Your belly is supposed to balloon out as you draw in breath.
Which meant that I needed to make space for that. This changed my focus to rolling my shoulders back, which encouraged me to constantly consider proper alignment with my head, heart, and pelvis. But, until you train the body to consider these things, to hold your muscles strong here or there you will have to keep reminding yourself and it. This takes patience and grace and kindness. Yet, these small focus changes have revolutionized the way I am considering my health, what my body is capable of and has even changed what I am seeing in the mirror. This journey started over a year ago. I am still working on it hour to hour. I have not given up hope that some day I will not have to think about holding myself thoughtfully in this manner or that. I still know that it will take time being as mindful as I am to get there.

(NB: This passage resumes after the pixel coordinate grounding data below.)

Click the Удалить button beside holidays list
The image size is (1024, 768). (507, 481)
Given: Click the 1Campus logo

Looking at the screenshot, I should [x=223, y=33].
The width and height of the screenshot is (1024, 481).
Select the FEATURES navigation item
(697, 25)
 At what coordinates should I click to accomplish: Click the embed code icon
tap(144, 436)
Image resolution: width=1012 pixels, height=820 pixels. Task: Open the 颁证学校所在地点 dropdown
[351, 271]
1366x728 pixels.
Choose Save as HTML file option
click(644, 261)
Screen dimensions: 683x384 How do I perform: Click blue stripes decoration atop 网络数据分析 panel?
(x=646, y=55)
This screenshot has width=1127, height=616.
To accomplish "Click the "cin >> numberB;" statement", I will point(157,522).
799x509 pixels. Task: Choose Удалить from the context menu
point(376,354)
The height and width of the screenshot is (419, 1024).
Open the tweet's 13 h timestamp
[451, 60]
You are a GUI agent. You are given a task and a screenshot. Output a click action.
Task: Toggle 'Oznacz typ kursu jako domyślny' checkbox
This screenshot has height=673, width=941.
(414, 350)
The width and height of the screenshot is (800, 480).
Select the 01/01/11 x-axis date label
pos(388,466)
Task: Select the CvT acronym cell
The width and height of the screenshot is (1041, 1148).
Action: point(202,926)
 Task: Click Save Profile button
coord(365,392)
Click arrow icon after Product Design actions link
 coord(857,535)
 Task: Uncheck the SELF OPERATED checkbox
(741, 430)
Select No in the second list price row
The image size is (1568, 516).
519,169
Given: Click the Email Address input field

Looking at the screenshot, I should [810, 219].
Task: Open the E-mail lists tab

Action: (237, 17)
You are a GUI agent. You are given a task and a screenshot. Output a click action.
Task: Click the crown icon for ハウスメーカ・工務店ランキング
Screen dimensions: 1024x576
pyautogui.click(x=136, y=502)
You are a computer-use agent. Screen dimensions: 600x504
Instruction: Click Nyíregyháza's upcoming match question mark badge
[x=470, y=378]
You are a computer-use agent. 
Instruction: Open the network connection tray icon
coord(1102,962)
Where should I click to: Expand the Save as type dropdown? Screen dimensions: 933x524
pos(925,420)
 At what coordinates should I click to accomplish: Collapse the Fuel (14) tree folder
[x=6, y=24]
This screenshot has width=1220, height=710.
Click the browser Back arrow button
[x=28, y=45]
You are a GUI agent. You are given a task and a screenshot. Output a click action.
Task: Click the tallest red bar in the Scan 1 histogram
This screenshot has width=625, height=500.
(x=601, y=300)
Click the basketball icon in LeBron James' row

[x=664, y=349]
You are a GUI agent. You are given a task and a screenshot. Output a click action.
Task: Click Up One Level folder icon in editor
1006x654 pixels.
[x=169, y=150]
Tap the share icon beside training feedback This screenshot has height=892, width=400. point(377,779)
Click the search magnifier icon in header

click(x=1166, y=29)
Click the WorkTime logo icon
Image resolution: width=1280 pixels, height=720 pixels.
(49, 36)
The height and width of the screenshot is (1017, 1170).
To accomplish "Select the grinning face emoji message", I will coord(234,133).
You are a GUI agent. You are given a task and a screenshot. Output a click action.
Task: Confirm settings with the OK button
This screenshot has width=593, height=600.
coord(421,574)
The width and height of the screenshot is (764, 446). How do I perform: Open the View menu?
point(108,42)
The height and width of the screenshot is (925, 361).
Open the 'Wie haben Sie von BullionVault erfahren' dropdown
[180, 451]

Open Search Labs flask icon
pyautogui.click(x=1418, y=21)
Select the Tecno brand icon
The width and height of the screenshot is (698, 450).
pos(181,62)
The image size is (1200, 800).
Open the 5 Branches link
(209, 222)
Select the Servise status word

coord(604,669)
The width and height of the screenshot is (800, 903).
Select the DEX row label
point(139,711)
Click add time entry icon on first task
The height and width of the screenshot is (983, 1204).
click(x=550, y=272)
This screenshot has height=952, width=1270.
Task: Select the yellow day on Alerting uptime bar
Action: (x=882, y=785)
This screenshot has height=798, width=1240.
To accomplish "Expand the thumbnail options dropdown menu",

But you listen for you. I don’t live in your body. I do not know about that pain that keeps you awake at night. I also don’t know about how hard it is for you to move in that way. You must explore the boundaries of your movement and see where you are able to make small changes that will hopefully unlock even greater change options.
Chew on it. Let me know what you think.
-A
tldr: Don’t assume that your body will instinctively know what to do to keep itself well, especially when you have not been listening to the signs of unwellness it has been sending you.